**SOURCE MATERIAL**
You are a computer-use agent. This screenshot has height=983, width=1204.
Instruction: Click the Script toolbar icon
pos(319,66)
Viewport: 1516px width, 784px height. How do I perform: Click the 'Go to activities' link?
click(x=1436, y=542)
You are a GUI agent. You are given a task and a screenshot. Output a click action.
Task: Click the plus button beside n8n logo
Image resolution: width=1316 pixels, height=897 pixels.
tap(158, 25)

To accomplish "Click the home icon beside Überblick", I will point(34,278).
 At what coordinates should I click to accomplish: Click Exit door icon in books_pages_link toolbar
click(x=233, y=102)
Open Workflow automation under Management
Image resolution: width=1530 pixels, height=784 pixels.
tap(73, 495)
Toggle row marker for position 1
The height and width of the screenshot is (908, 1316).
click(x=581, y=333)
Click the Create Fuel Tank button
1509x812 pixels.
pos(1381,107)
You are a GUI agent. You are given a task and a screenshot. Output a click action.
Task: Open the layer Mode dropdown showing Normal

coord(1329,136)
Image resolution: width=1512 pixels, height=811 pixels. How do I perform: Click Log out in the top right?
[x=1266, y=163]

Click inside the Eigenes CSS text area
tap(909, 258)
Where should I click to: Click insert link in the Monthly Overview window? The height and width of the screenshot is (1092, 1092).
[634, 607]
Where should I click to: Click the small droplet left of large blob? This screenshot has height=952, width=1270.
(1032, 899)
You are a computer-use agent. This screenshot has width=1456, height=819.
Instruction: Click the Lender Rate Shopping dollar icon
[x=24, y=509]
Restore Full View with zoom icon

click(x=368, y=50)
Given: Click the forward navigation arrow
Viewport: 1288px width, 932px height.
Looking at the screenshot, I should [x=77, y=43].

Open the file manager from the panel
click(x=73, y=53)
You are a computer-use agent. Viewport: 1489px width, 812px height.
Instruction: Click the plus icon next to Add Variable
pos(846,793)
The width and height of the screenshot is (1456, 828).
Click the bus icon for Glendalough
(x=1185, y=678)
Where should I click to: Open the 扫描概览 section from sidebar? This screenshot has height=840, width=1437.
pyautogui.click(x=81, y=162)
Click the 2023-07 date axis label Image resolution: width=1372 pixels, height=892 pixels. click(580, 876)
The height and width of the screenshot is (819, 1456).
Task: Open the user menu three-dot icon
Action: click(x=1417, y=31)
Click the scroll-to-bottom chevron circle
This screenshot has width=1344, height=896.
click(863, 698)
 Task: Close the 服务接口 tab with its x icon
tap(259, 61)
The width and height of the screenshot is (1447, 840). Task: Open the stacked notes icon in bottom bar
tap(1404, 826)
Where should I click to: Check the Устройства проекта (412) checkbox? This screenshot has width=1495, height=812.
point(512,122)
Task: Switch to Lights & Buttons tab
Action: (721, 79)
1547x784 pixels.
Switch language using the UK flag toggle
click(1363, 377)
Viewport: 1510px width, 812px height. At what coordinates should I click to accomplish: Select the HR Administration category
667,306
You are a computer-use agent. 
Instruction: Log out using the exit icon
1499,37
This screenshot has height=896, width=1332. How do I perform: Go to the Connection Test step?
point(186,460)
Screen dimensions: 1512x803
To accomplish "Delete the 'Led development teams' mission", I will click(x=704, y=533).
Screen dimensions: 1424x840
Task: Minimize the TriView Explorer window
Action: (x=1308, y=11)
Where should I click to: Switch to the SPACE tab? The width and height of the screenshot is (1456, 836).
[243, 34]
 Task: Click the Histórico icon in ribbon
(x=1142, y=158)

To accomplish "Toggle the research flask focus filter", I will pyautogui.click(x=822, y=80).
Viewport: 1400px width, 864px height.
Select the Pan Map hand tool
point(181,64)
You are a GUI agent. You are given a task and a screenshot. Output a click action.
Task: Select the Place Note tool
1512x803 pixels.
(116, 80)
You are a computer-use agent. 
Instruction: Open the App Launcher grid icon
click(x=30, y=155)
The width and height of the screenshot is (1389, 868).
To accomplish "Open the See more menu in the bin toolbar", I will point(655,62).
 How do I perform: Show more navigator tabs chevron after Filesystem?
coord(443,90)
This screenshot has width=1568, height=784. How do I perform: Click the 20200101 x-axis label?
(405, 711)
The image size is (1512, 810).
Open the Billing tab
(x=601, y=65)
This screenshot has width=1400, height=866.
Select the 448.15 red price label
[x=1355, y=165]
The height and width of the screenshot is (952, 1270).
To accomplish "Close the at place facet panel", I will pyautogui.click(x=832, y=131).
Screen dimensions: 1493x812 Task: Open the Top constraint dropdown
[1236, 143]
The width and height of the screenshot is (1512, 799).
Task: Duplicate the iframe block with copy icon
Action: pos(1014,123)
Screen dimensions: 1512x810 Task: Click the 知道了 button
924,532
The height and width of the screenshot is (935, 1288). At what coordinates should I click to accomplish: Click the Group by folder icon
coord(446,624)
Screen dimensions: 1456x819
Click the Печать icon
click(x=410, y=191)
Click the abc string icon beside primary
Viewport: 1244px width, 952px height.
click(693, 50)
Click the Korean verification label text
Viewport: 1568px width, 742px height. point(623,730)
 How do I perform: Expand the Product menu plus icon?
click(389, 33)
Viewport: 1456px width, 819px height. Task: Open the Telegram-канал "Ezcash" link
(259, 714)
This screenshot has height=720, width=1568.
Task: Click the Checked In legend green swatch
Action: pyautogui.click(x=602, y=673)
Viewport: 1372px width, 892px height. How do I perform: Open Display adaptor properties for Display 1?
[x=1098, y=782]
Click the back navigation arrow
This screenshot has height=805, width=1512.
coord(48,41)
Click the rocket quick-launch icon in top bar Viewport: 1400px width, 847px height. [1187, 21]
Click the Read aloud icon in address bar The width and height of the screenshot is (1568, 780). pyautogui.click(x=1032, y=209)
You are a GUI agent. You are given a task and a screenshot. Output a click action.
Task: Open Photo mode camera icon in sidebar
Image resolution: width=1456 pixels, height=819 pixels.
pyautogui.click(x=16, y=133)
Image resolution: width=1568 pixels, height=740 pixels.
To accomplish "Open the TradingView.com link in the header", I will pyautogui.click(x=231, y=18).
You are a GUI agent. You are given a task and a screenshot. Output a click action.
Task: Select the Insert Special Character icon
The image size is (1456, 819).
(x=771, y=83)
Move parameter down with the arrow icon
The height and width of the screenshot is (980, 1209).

**WHAT YOU ARE ASKED TO DO**
Every line above in which the word "navigation" is present must be copied into the answer.

**EXERCISE ANSWER**
Given: Click the forward navigation arrow
Click the back navigation arrow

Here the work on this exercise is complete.